Verified sustainability, zero compromise
This retrofit case illustrates that meaningful environmental impact doesn’t always require capital-intensive overhauls. Klübersynth GEM 4-320 N demonstrated high performance in demanding operating environments, offering:

  • Enhanced component protection
  • Extended oil life under high loads
  • Stable performance across fluctuating temperatures

By enabling quick wins in efficiency and sustainability without disrupting operations, Klüber reinforces its role as a trusted partner in India’s evolving industrial landscape.

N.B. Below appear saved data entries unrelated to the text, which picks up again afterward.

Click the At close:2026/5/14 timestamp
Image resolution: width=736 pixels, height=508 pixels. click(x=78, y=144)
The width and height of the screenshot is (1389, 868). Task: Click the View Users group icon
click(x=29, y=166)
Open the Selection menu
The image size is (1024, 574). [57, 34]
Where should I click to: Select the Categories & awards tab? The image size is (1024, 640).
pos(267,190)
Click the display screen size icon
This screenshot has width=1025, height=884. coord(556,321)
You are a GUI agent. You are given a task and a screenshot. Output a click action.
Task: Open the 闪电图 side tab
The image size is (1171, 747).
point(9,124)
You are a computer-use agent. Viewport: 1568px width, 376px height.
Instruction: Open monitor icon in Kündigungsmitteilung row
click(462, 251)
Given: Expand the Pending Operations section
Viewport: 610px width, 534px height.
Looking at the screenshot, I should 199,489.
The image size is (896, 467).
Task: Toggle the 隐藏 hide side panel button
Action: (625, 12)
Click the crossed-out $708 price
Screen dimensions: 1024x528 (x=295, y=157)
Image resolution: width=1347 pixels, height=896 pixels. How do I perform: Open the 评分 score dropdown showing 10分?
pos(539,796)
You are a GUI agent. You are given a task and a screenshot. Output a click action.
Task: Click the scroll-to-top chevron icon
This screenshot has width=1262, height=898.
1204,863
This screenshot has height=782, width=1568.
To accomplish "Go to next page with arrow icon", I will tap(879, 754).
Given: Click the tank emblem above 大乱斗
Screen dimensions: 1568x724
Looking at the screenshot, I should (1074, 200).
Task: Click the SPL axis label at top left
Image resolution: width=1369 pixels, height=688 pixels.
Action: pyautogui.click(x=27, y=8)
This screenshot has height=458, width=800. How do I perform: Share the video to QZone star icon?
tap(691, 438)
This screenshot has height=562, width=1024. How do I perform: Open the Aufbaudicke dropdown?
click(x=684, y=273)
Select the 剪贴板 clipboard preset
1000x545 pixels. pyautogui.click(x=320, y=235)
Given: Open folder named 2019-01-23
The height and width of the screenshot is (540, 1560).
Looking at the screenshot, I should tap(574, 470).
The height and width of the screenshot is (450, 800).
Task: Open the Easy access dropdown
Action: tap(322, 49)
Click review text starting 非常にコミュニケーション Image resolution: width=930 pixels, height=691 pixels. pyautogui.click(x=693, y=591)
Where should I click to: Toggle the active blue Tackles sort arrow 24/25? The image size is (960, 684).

Klüber wins EcoVadis Gold again
Further affirming its global leadership in responsible business practices, Klüber Lubrication has been awarded the EcoVadis Gold certification for the fourth consecutive year in 2025. This recognition places it in the top three per cent
of over 150,000 companies worldwide evaluated for environmental, ethical and sustainable procurement practices.
Klüber’s ongoing investments in R&D and product innovation reflect its commitment to providing data-backed, application-specific lubrication solutions that exceed industry expectations and support long-term sustainability goals.

A trusted industrial ally
Backed by 90+ years of tribology expertise and a global support network, Klüber Lubrication is helping customers transition toward a greener tomorrow. With Klübersynth GEM 4-320 N, tyre manufacturers can take measurable, low-risk steps to boost energy efficiency and regulatory alignment—proving that even the smallest change can spark a significant transformation.